Beda Madzhab Tetap Kompak |
Kata Mazhab berasal dari makna kata Arab "pergi" atau "mengambil sebagai cara", dan mengacu pada pemilihan mujtahid dalam kaitannya dengan sejumlah kemungkinan penafsiran dalam menurunkan hukum Allah dari teks utama Qur'an dan hadis pada pertanyaan tertentu.
pengertian mazhab menurut fiqih adalah hasil ijtihad seorang imam (mujtahid) tentang hukum sesuatu masalah yang belum ditegaskan oleh nash.
Jadi, masalah
yang bisa menggunakan metode ijtihad ini adalah yang termasuk kategori
dzonni atau prasangka, bukan hal yang qoth’i atau pasti. Jadi tidak benar kalau ada istilah hukum shalat 5 waktu adalah wajib menurut mazhab Syafi’i, karena hukum shalat wajib termasuk kategori qoth’i yang
tidak bisa dibantah wajibnya oleh mazhab manapun. Berbeda jika masalah
yang dihadapi tentang hal-hal yang asalnya masih samar seperti hukum
menyentuh kulit wanita yang bukan muhrim. Karena perbedaan pandangan
itulah, maka terjadi perbedaan pendapat antara Imam Syafi’i, Imam Hanafi
dan Imam lainnya. Hasilnya dinamakan ijtihad Imam Syafi’i yang pasti
berbeda dengan ijtihad Imam Hanafi dan Imam lainnya yang menentukan
batal atau tidaknya wudhu ketika menyentuh wanita muhrim.
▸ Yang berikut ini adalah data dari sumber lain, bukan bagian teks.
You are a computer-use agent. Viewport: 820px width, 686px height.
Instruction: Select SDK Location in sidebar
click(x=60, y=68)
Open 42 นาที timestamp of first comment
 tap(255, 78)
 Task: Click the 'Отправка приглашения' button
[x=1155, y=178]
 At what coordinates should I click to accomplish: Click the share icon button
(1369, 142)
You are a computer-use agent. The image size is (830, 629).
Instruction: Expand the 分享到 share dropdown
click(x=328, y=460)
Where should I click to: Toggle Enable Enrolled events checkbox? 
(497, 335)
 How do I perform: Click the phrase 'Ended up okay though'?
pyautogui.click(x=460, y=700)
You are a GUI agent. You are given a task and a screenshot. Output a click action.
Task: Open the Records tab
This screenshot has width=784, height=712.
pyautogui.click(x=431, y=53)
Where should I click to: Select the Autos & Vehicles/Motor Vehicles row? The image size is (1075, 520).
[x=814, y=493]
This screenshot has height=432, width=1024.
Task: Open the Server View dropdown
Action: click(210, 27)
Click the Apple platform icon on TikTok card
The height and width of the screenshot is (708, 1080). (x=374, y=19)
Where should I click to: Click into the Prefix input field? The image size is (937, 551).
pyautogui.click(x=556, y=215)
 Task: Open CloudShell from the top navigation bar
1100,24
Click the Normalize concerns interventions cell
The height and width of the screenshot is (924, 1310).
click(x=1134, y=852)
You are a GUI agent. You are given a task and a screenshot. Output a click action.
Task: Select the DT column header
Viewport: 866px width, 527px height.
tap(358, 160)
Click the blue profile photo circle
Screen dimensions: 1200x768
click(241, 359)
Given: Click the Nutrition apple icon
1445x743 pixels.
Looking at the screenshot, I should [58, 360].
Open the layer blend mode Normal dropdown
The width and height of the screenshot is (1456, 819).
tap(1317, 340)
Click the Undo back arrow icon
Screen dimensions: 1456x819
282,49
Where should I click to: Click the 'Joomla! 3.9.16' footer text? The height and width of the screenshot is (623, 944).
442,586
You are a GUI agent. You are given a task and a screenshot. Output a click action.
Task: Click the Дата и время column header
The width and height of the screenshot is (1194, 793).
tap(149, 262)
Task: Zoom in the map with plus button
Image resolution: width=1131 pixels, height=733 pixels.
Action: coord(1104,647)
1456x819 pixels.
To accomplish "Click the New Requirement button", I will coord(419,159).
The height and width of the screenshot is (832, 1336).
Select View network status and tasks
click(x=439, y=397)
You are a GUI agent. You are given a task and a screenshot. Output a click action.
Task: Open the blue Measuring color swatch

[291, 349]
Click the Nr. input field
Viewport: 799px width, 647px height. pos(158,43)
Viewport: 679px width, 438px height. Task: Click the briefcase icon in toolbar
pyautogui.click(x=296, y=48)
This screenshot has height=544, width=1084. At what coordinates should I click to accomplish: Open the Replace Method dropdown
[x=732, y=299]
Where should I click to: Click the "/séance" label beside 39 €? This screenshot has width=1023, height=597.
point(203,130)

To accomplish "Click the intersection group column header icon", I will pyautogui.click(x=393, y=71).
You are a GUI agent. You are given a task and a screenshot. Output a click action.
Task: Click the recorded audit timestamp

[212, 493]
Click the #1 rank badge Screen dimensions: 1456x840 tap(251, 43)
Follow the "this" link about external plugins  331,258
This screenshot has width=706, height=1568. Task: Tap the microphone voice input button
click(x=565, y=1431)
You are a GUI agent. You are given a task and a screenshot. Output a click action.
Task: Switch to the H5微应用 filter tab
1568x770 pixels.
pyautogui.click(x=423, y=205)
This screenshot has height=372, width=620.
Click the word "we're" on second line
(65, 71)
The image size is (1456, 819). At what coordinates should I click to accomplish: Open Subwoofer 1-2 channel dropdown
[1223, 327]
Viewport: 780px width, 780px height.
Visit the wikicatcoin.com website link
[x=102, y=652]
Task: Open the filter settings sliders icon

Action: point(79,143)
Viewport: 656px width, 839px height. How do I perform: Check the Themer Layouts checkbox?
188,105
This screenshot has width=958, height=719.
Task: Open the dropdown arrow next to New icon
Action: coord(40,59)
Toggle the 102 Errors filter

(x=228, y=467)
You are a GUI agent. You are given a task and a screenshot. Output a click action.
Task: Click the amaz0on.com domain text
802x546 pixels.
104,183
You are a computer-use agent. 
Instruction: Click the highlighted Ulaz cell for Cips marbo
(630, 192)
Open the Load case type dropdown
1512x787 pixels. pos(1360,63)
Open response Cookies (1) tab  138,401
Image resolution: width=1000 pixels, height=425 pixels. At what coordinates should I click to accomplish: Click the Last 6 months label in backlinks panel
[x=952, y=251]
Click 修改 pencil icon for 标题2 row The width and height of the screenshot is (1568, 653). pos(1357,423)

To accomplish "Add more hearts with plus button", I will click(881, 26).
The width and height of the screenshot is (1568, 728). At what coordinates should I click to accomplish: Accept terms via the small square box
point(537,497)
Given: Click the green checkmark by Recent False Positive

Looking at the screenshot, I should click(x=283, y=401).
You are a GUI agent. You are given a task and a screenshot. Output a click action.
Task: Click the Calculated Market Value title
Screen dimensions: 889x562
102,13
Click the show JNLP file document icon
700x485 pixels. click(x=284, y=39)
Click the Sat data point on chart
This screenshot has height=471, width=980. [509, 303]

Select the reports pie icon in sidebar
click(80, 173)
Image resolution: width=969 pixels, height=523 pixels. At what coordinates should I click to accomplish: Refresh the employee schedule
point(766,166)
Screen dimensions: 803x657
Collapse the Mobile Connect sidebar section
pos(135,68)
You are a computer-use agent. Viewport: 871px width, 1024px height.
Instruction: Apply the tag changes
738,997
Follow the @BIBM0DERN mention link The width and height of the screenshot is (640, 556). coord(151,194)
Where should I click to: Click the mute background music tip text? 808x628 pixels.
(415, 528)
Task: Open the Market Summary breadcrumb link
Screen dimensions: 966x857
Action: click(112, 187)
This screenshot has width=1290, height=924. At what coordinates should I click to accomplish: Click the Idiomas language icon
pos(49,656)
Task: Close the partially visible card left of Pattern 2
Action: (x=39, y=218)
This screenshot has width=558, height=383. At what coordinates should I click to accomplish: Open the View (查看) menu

Gambaran Imam 4 Madzhab dan Manhajnya
Didirikan oleh An-Nu’man bin Tsabit atau lebih dikenal sebagai Imam Abu Hanifah.
Beliau berasal dari Kufah dari keturunan bangsa Persia. Beliau hidup
dalam dua masa, Daulah Umaiyah dan Abbasiyah. Beliau termasuk pengikut
tabiin , sebagian ahli sejarah menyebutkan, ia bahkan termasuk Tabi’in.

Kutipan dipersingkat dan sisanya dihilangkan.